- [WORK REQUIRED]
Report each line of the entries that includes "Expand" by copying it.

[Stored items]
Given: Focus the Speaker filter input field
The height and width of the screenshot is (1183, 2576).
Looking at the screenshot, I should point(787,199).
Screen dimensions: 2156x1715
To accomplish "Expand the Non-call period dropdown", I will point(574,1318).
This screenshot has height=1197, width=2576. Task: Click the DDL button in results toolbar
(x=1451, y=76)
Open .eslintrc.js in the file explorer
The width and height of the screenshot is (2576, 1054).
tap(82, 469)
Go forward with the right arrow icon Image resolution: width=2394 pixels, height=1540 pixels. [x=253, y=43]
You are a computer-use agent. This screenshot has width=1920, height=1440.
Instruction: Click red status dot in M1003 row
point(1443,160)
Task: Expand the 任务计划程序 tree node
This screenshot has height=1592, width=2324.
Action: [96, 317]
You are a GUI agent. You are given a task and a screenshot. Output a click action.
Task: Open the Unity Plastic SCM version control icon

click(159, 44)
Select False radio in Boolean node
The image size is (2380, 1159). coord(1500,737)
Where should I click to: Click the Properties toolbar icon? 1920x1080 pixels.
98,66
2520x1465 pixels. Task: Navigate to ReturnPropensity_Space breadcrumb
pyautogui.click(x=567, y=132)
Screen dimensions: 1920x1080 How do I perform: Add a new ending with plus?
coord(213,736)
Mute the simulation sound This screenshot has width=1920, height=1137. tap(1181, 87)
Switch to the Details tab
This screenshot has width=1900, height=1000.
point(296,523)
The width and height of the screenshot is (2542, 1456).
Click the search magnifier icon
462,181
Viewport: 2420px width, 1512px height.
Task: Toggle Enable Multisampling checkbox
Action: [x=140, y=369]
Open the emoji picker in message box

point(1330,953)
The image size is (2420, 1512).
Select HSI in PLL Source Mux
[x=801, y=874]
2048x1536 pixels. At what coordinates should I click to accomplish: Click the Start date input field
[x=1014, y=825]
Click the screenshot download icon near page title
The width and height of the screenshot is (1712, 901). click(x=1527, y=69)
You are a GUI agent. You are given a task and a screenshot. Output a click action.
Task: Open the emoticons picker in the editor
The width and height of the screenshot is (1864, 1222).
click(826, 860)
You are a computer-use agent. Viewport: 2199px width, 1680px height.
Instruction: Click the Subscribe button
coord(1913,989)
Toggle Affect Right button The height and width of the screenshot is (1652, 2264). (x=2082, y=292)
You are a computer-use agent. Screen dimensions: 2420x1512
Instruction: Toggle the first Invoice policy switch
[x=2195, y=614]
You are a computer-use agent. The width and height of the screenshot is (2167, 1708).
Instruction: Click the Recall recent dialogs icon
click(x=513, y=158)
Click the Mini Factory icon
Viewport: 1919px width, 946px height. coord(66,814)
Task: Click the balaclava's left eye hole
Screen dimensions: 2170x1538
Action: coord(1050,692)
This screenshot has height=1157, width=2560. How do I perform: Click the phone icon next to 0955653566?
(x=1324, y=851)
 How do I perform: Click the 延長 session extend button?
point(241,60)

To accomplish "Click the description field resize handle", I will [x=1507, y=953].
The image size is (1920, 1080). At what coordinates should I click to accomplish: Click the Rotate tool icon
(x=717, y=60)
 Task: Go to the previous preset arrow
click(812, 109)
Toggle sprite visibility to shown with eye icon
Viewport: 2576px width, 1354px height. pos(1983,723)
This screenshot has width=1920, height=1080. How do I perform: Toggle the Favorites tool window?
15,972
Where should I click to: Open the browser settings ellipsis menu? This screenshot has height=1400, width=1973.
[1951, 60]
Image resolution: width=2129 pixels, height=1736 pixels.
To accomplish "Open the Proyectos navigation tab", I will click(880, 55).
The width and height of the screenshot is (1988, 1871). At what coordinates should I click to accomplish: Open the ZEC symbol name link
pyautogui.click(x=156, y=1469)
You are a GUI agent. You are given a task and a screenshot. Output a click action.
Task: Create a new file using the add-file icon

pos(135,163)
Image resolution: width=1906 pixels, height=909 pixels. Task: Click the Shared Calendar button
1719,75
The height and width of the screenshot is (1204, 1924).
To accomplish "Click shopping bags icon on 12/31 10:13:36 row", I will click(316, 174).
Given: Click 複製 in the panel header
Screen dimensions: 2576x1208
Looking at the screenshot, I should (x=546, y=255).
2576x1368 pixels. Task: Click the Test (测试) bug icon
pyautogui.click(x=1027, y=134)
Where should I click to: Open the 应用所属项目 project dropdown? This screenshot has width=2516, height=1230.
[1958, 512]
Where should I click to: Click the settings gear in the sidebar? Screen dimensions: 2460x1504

- [EXPECTED OUTPUT]
To accomplish "Expand the Non-call period dropdown", I will point(574,1318).
Task: Expand the 任务计划程序 tree node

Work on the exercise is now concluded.